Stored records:
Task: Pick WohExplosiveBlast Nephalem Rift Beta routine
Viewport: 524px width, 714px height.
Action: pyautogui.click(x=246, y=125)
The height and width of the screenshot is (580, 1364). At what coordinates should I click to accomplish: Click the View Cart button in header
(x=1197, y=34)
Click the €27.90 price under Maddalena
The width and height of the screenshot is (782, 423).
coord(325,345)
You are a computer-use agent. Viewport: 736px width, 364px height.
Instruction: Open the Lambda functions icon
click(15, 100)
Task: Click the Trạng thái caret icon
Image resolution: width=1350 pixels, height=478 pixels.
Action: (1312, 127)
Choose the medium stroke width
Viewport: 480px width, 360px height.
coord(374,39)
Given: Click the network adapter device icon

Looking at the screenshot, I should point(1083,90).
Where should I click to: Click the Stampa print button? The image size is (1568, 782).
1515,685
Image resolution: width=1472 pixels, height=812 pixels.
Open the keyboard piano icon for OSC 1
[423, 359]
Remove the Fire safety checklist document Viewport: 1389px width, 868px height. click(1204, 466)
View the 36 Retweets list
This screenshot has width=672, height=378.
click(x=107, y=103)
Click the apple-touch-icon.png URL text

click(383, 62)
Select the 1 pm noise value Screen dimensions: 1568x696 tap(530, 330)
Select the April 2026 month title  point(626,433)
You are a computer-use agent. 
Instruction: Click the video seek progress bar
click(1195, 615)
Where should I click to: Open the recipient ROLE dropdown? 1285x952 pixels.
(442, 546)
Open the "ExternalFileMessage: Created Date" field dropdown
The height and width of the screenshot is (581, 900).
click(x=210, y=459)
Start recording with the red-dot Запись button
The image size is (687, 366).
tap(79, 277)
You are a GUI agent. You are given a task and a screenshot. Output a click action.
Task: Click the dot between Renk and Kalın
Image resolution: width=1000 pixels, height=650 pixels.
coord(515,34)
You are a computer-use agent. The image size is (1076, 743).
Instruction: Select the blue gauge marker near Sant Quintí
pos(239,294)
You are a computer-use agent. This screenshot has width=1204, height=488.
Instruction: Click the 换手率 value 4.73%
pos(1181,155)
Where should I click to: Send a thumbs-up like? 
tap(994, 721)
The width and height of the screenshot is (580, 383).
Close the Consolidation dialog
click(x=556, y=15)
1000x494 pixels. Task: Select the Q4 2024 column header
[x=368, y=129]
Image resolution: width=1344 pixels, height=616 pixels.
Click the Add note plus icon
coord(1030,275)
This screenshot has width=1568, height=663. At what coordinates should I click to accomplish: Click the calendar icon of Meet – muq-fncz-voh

What to produce:
Your reply should be the number of lines in the entries that contain "computer", nothing more.

Reply:
4